Exercise
Return each line below exactly as it reads, and omit any image in it.

Stored data entries
**********
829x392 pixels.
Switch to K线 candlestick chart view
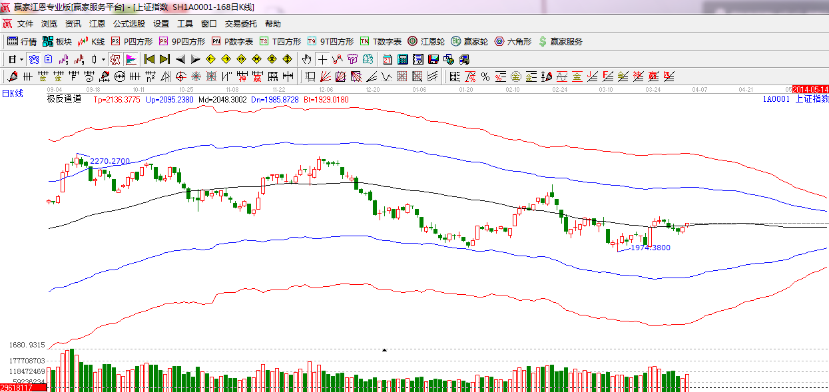[91, 41]
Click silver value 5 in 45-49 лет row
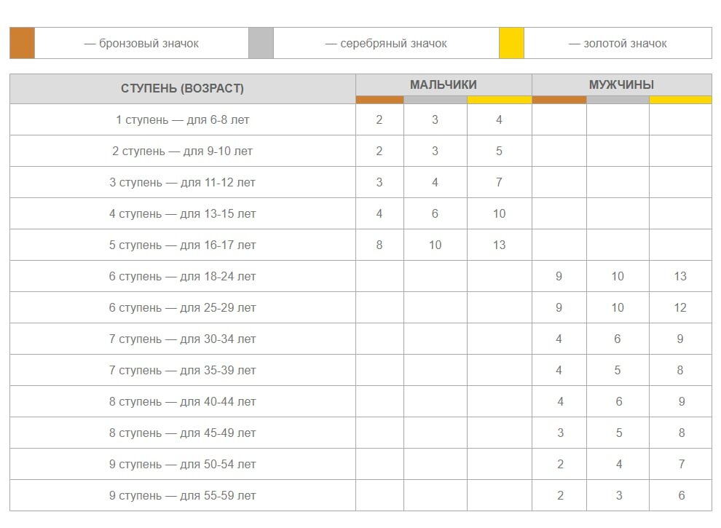The image size is (721, 528). [619, 433]
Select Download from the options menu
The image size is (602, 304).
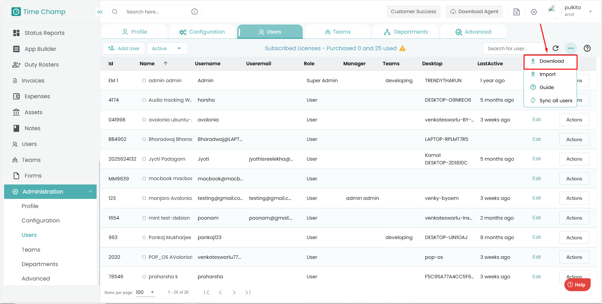pos(551,61)
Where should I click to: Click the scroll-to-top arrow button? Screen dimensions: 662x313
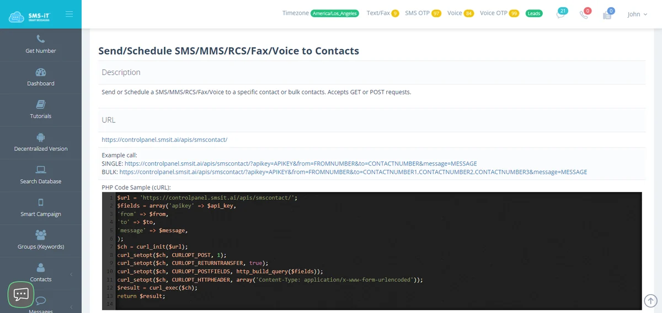click(650, 300)
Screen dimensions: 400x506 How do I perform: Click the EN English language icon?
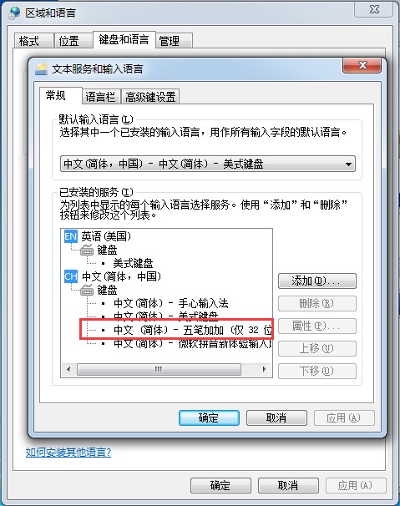tap(71, 236)
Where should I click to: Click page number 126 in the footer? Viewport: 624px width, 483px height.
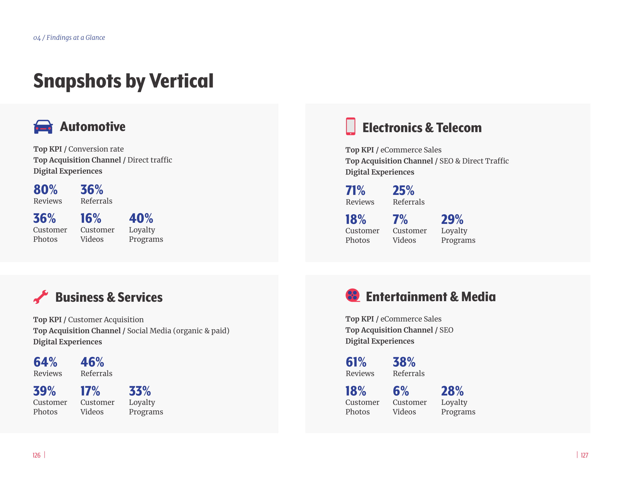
**********
Result
829x392 pixels.
Switch to K线 candlestick chart view
[91, 41]
Click silver value 5 in 45-49 лет row
The image size is (721, 528). [619, 433]
Select Download from the options menu
The image size is (602, 304).
pos(551,61)
Where should I click to: Click the scroll-to-top arrow button? Screen dimensions: 662x313
click(650, 300)
Screen dimensions: 400x506 How do I perform: Click the EN English language icon?
tap(71, 236)
Where should I click to: Click page number 126 in the footer? Viewport: 624px width, 483px height.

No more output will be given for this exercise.